Transforming a QueryModel

51 views
Skip to first unread message

Gordon Watts

unread,
Jan 5, 2014, 3:08:22 PM1/5/14
to re-moti...@googlegroups.com
Hi,
  My queries are now complex enough that I’m running into a bug whose solution I think requires me to transform a QM before I run it through my regular QM transformation.

  I support anonymous types, tuples, and, generally, any object that has member initialization in {}. In short, if you were to write new Tuple<int, int>() {Item1 = 5, Item2=10}.Item1, it would correctly figure out that you meant 5. You can also use these in queries - so you could do something like: (for int j in list select new Tuple<int, int>() {Item1=j, Item2=j+1}).Where(l => l.Item2 > 10).Select(l => l.Item1), and it will correctly transform that into from j in list where j+1 > 10 select j. This is a big help to keeping track of rather complex queries in the code that uses my library.

  However, under certain circumstances, when I cut on Item2, but select Item1, after having done something about the ordering of the list dependent on Item1, I run into a scoping problem with my translation - basically, a query reference is no longer valid. This is, in a sense, a limitation of my translation code, I believe.

  To fix it, it occurs to me that these new Tuple<…> are just place holders.

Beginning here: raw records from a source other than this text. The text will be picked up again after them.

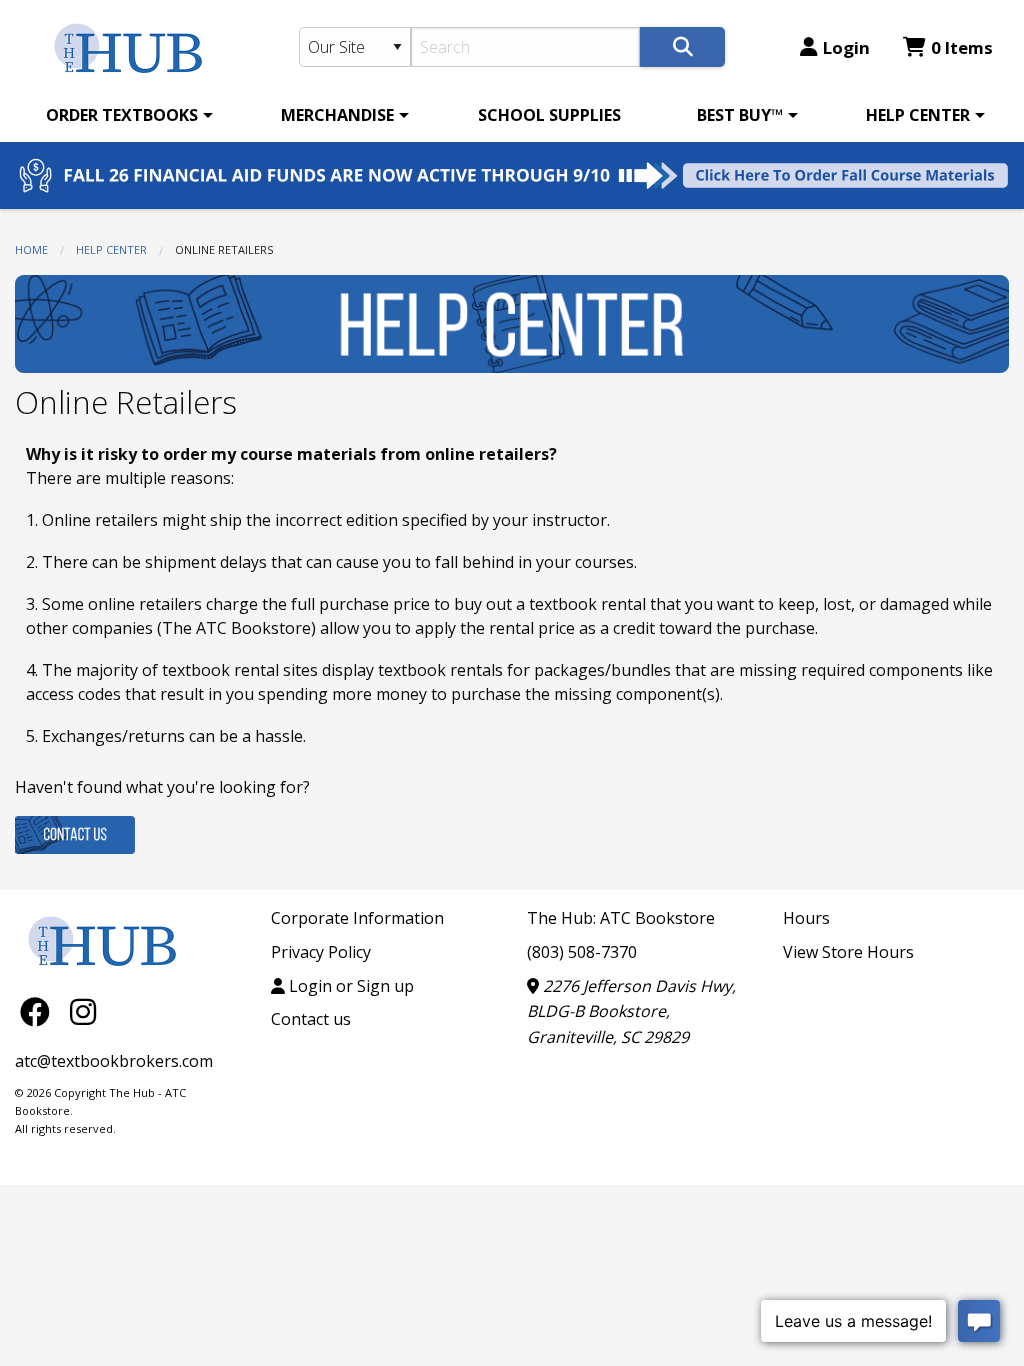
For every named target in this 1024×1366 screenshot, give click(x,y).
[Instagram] (83, 1010)
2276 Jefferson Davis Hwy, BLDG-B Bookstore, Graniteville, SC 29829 (631, 1011)
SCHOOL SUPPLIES (549, 115)
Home (31, 249)
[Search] (682, 47)
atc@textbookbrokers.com (114, 1061)
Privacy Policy (321, 952)
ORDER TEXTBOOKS (122, 115)
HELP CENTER (918, 115)
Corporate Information (357, 918)
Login (846, 47)
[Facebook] (40, 1010)
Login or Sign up (349, 986)
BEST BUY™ (740, 115)
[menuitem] (126, 115)
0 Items (962, 47)
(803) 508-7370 (582, 952)
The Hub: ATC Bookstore (621, 918)
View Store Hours (848, 952)
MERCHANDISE (337, 115)
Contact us (311, 1019)
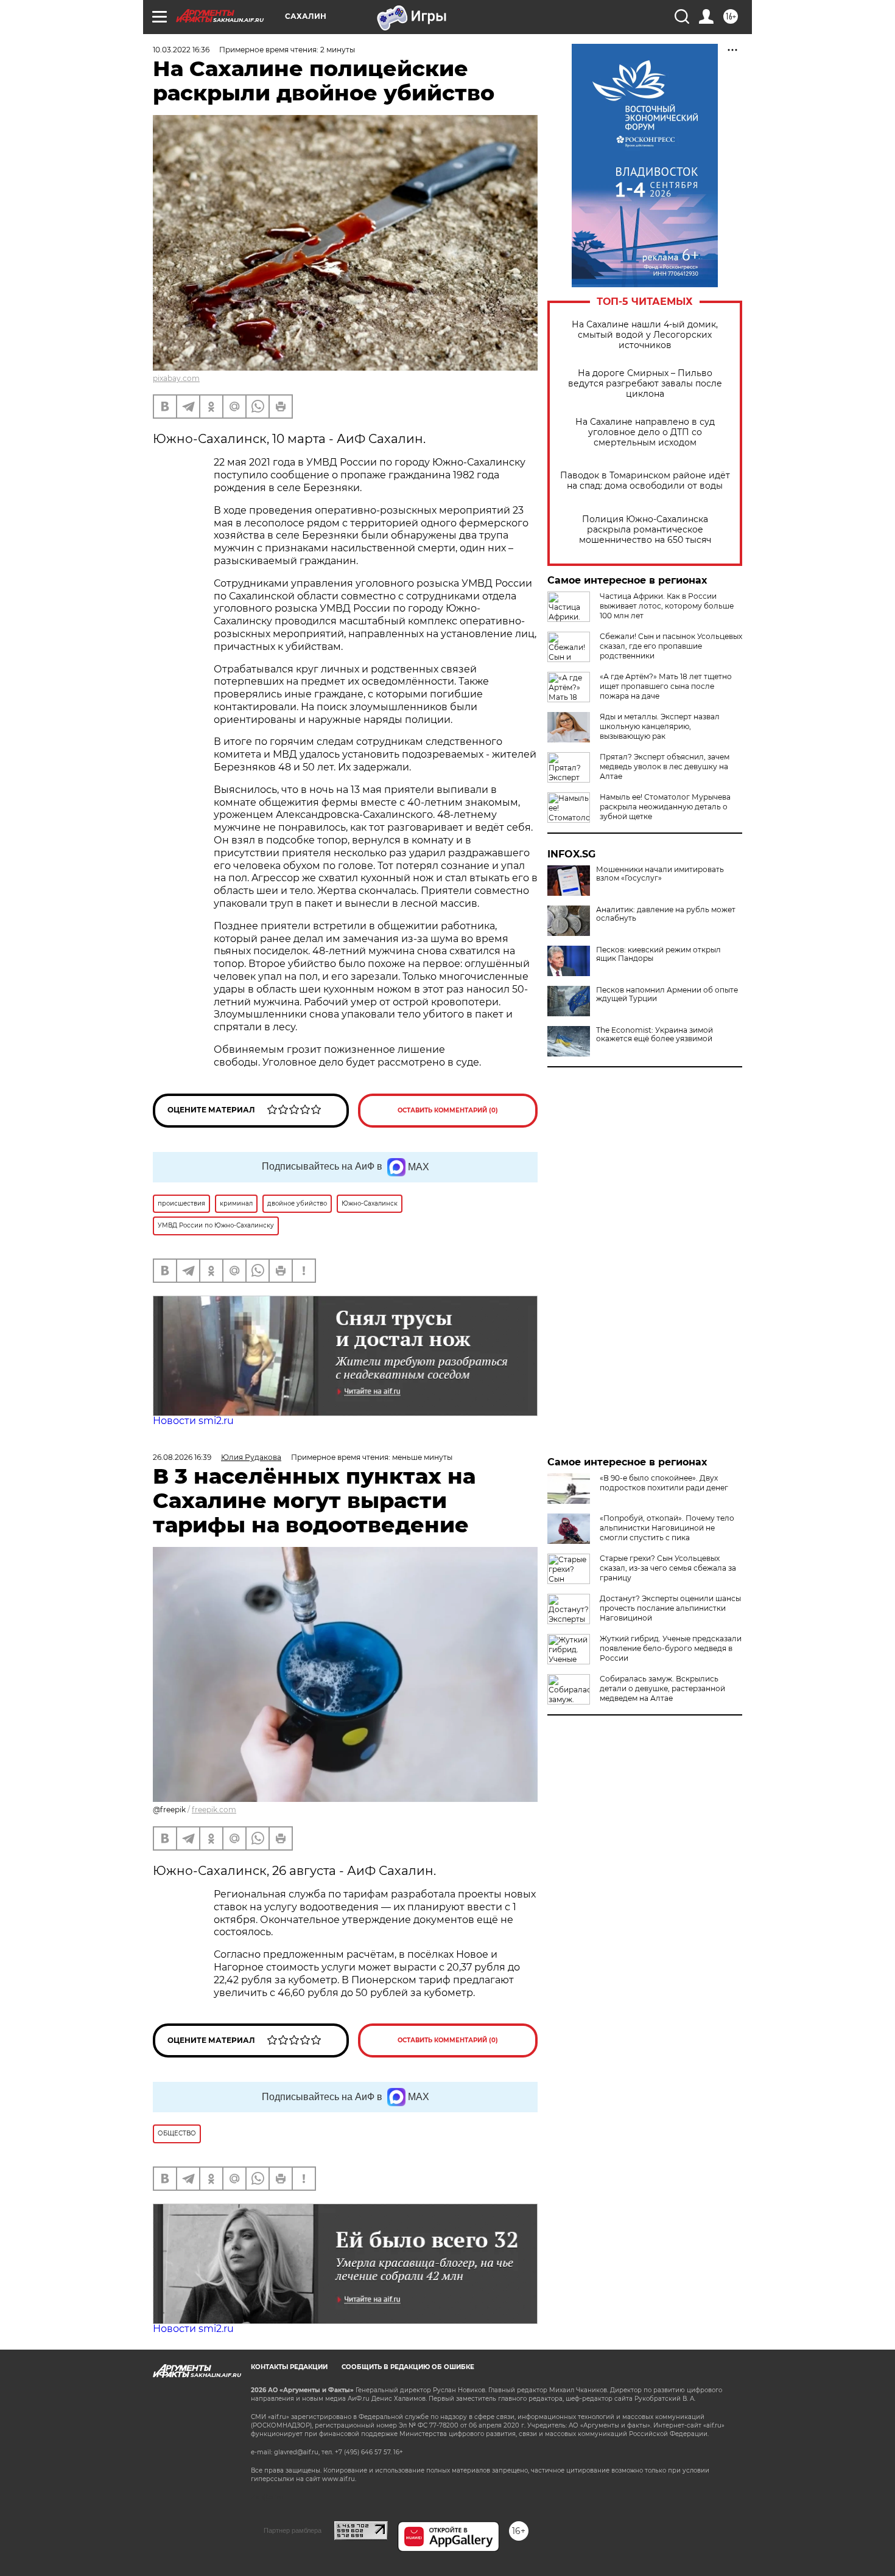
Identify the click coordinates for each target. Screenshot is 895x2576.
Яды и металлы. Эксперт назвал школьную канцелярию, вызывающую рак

They have no actual meaning in the code that is finally emitted. I should be able to transform a QueryModel totally so that I can eliminate these temporary objects.

  I’ve been using the expression transformer objects to transform things in my expressions, but now I need to do something that travels between expressions and QM. I don’t see direct support for that… do I just write a new QM that transforms each clause as it is processed?

  Many thanks!

    Cheers,
        Gordon.

Gordon Watts

unread,
Jan 5, 2014, 8:40:23 PM1/5/14
to re-moti...@googlegroups.com
Hi,
  Perhaps an example is in order. There is some C# code that runs over a simple set of objects, creates a bunch of “complex” anonymous objects, and then looks at the query model: https://gist.github.com/gordonwatts/8276879

  (sorry, it was very ugly when I pasted it into my email).

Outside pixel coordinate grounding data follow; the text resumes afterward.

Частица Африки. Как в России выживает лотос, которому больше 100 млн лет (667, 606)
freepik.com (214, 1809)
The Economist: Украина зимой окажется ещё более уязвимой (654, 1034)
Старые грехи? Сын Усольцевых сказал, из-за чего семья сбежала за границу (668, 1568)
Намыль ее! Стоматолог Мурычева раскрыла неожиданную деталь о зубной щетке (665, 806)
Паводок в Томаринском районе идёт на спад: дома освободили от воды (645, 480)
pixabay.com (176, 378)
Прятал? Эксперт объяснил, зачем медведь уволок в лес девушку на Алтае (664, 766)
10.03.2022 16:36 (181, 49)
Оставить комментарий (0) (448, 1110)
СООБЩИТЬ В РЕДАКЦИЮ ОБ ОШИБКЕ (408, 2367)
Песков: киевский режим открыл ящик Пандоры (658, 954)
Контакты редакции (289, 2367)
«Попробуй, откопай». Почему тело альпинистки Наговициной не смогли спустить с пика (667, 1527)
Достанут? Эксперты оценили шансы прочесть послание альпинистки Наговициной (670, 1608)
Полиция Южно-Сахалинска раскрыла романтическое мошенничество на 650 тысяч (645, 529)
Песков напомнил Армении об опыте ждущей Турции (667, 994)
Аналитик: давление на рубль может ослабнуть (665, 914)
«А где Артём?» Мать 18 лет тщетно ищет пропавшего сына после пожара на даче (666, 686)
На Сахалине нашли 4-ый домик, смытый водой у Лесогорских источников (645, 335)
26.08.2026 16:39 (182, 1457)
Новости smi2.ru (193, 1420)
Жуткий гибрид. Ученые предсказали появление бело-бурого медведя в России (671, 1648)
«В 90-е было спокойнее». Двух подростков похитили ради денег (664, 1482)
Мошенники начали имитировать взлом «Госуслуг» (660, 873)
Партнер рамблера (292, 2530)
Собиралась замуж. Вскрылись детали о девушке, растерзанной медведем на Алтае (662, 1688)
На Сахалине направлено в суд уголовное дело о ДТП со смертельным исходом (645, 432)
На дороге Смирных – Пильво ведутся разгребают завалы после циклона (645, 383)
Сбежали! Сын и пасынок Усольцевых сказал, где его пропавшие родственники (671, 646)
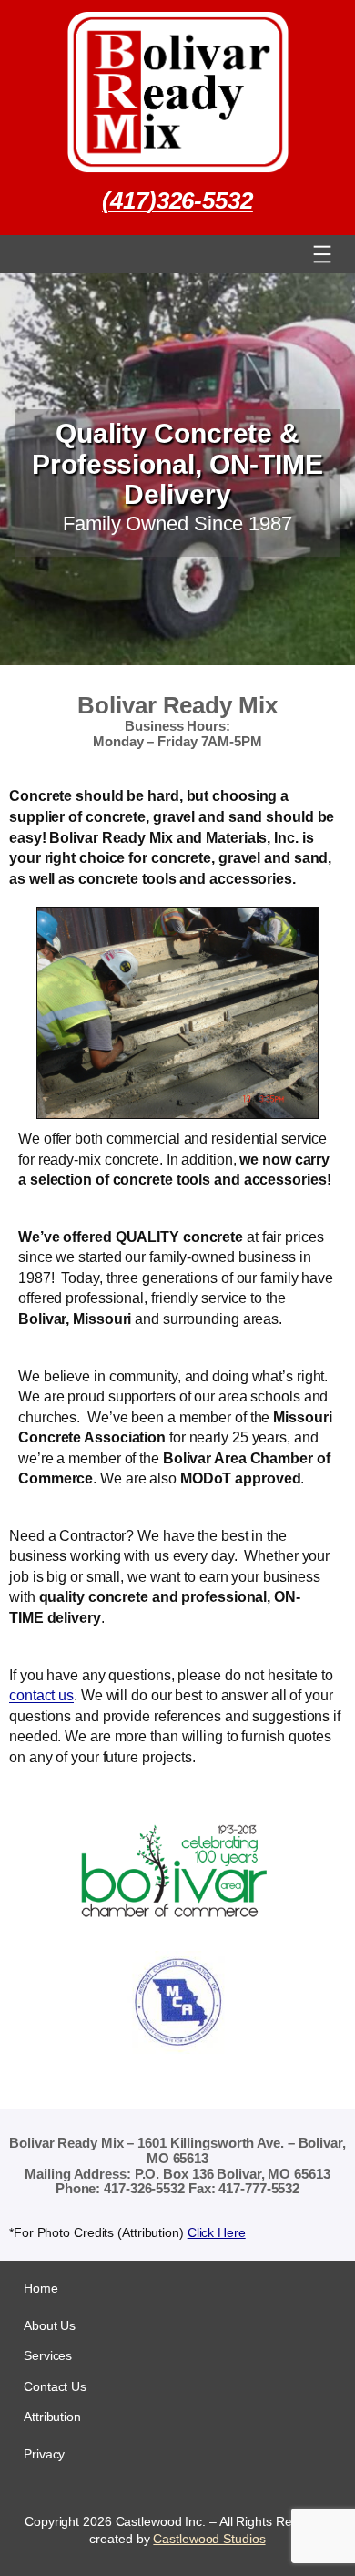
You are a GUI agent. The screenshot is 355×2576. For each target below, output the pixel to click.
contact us (41, 1695)
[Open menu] (322, 254)
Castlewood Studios (209, 2538)
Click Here (217, 2232)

  The difficulty arises, I think, when the object has to cross sub-query boundaries. I’d like to see if I can’t take that out. It should be possible, as that is what we are doing in the end when pushing this into code.


    Cheers,
        Gordon.

--
You received this message because you are subscribed to the Google Groups "re-motion Users" group.
To unsubscribe from this group and stop receiving emails from it, send an email to re-motion-use...@googlegroups.com.
To post to this group, send email to re-moti...@googlegroups.com.
Visit this group at http://groups.google.com/group/re-motion-users.
For more options, visit https://groups.google.com/groups/opt_out.

Fabian Schmied

unread,
Jan 8, 2014, 5:22:55 AM1/8/14
to re-moti...@googlegroups.com
Hi Gordon,

There are essentially two extension points where you can
transform/simplify your queries. One is to manipulate the QueryModels
after they have been created by re-linq, one is to transform the
expression tree before (or while) they are parsed by re-linq.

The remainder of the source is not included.